Valeriana: l’incudine vegetale per un sonno di piombo

Tra i sonniferi naturali, la valeriana è al primo posto: in molti non potrebbero farne a meno ma, a volte, è inefficace o… peggio disturba il sonno.
Ecco come usare la valeriana nel modo migliore.

Valeriana officinali L., 1753
Famiglia delle Valerianacee

[Chiamata anche erba gatta, panacea, valium verde]
Parte utilizzata: rizoma, con radici e stoloni
Principi attivi: olii essenziali (sesquiterpeni, in particolare l’acido valerianico), iridoidi (tra cui valepotriati), tracce di alcaloidi.

Le virtù della valeriana

Molti studi riconoscono alla valeriana le proprietà di ansiolitico e rilassante per il sistema nervoso centrale.
La sua indicazione principale del resto è quella di calmare l’ansia, favorendo così il sonno. Come bonus, la valeriana agisce senza comportare nessun effetto collaterale, senza generare nessuna dipendenza e senza sensazioni sgradevoli al risveglio, come accade invece con i farmaci solitamente prescritti.

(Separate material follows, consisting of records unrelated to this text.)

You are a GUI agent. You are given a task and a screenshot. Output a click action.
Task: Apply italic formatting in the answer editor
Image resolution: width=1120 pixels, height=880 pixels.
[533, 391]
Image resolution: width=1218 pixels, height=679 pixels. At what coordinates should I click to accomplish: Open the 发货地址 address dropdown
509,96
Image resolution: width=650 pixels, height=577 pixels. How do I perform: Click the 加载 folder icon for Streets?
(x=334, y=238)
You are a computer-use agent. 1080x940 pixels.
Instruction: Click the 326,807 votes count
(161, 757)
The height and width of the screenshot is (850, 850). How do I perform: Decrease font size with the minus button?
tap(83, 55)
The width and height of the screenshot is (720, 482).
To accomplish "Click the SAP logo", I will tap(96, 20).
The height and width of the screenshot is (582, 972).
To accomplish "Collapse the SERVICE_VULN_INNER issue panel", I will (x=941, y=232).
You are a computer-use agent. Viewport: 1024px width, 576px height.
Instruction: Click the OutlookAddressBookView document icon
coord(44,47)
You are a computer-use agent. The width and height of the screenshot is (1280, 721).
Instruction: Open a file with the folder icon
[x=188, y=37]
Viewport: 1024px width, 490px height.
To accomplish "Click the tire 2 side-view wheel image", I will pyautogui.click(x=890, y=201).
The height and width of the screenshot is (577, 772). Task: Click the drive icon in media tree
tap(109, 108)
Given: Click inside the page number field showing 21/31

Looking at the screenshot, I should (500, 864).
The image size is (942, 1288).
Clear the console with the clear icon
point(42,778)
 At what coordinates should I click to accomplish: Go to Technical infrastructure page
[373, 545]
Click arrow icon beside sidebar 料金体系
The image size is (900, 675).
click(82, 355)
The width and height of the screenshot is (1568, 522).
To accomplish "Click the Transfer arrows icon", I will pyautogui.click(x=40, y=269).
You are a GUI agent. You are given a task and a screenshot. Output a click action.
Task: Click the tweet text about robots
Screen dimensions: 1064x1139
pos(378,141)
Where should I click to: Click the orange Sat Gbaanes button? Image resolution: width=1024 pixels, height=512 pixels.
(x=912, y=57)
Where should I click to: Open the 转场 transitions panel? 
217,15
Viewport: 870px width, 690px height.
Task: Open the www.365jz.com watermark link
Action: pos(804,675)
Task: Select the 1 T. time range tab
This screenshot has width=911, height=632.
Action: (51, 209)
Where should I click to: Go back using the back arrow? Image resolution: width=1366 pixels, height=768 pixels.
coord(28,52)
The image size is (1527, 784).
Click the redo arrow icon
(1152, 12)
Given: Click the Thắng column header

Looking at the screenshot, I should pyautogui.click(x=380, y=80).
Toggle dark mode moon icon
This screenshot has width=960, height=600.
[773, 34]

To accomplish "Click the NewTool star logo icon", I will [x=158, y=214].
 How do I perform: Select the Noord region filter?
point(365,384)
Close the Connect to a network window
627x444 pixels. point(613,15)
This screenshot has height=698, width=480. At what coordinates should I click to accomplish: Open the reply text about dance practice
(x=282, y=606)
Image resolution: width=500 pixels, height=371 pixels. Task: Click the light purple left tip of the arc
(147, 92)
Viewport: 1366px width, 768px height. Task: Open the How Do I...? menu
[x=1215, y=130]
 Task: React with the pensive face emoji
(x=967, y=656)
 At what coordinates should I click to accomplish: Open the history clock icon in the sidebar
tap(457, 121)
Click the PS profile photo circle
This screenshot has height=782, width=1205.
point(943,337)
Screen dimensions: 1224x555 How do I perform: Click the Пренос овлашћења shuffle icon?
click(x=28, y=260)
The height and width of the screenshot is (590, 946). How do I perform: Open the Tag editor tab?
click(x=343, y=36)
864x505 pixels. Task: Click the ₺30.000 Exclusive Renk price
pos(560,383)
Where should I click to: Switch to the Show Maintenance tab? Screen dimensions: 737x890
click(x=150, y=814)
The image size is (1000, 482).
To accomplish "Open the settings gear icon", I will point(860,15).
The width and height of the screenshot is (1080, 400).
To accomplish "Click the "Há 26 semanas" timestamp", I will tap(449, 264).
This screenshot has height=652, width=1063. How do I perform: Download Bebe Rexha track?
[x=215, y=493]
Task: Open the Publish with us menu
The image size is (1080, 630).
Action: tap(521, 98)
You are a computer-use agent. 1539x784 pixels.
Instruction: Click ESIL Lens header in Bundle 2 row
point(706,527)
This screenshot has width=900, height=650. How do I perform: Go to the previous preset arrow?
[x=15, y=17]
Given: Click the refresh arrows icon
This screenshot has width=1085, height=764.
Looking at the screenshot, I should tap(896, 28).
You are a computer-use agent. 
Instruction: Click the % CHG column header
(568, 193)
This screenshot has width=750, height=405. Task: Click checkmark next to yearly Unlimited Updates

La valeriana è molto utile anche puntualmente in situazioni di stress o di forti dolori.

Nel caso del dolore (per esempio nel periodo mestruale) l’efficacia è data da un effetto antispasmodico, perché agisce sui recettori nervosi del GABA (classe di recettori che rispondono al legame del Acido γ-amminobutirrico), un neurotrasmettitore il cui ruolo è quello di frenare l’attività nervosa. Ed nota anche come supporto per smettere di fumare.

Valeriana quindi può essere utile in caso di:

  • insonnia passeggere dovuta a nervosismo o preoccupazioni;
  • ansia;
  • torcicollo o spasmi muscolari dovuti allo stress;
  • dolori intensi;
  • shock emotivo;
  • disintossicazione da nicotina;
  • dolore mestruali;
  • epilessia;
  • sindrome delle gambe senza riposo (RLS).

Calmante e tonificante allo stesso tempo

A volte tuttavia la valeriana può compromettere il sonno: può avere un effetto eccitante e causare palpitazioni, o anche incubi.

Questa doppia azione non è nuova. Come attesta la medicina tradizionale un tempo veniva qualificata come tonico, dalla natura calda, pur essendo un calmante.

Due qualità che si esprimono in modo diverso a seconda del terreno della persona.

Concretamente, la valeriana non è indicata per temperamenti biliosi o sanguigni di “tipo fuoco” e, in ogni caso, è sconsigliato un trattamento che superi le sei settimane.

Le preparazioni galeniche efficaci

L’odore pronunciato della valeriana non sempre è apprezzato in una tisana, inoltre non è certo questo il metodo migliore di estrazione per questa pianta.
Queste sono le forme più interessanti.

  • Estratto secco (in capsule o compresse): dosaggio a seconda del produttore.
  • Estratto alcolico: da 60 a 100 gocce al giorno in un bicchiere d’acqua.
  • EPS (estratto vegetale standardizzato): dai 3 ai 5 cucchiaini al giorno.
  • SIPF (sospensione integrale della pianta fresca): 5 ml 2 volte al giorno in mezzo bicchiere d’acqua.

Per smettere di fumare o in caso di stati d’ansia, l’assunzione può essere distribuita durante il giorno.
Per i disturbi del sonno, la prenderai 30 minuti prima di andare a dormire, di solito da un paio di giorni a un mese. Per cure più lunghe, scegli una combinazione con altre piante calmanti come la passiflora, il luppolo o la melissa, per evitare il potenziale effetto eccitante.

Precauzioni e contro-indicazioni

Evita di associarla con ansiolitici di sintesi, in quanto potrebbe aumentarne gli effetti collaterali.
Sconsigliata ai bambini al di sotto dei 12 anni e alle donne in gravidanza e allattamento, vista la presenza di alcaloidi.